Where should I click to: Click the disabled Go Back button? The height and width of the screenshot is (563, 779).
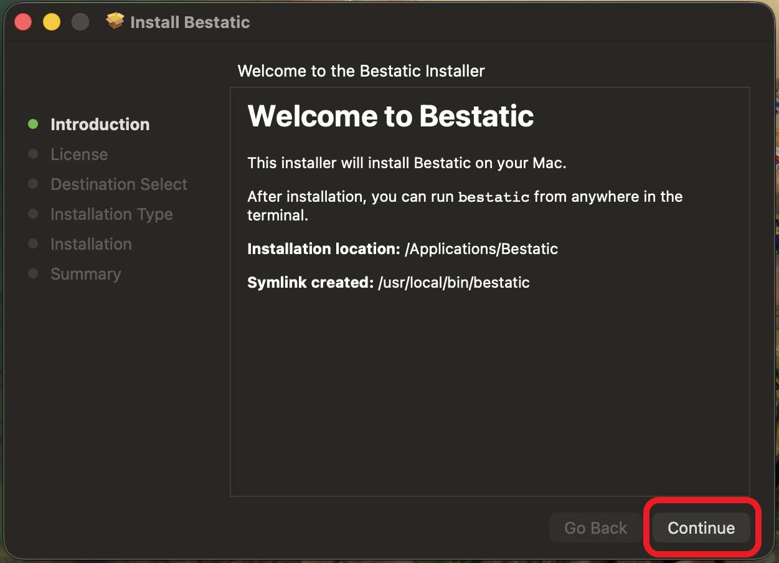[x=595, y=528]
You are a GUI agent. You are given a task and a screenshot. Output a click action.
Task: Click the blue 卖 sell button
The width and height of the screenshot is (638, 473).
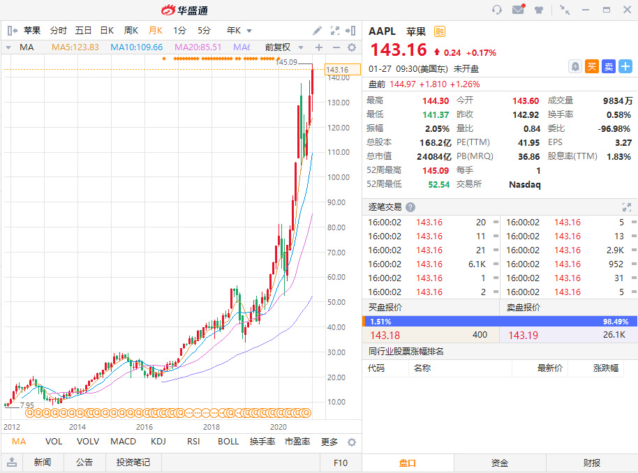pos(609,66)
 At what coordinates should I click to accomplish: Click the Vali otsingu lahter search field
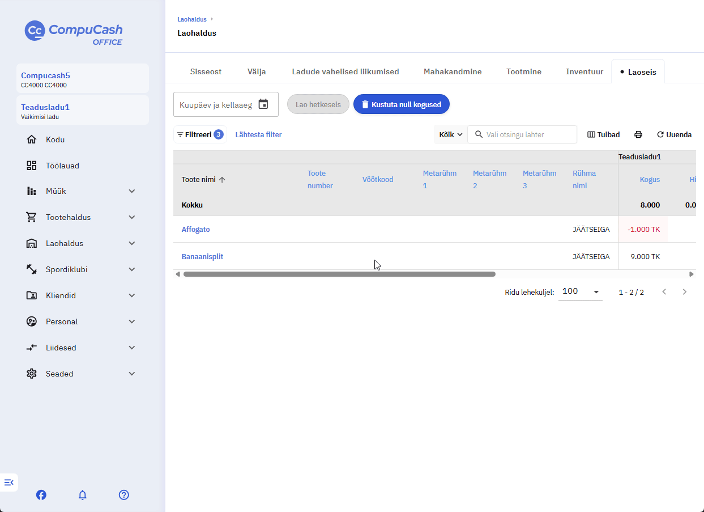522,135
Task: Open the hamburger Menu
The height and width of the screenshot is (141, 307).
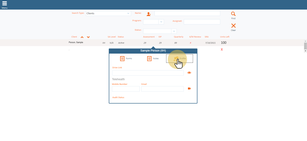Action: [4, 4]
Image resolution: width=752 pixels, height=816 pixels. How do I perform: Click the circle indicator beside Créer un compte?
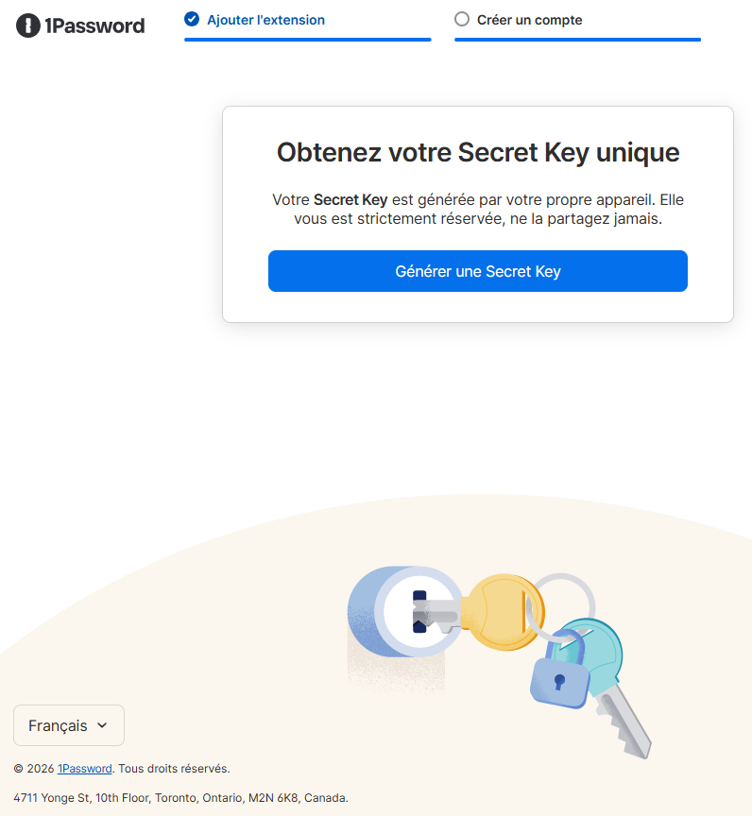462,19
───
| Activity |
All lines from the start of the entries above through the line containing "Task: Click the blue 卖 sell button" must be transcribed exactly, both ends included, and no picture may be copied.

| Exercise result |
Where should I click to: Click the disabled Go Back button? The height and width of the screenshot is (563, 779).
[x=595, y=528]
You are a GUI agent. You are given a task and a screenshot. Output a click action.
Task: Click the blue 卖 sell button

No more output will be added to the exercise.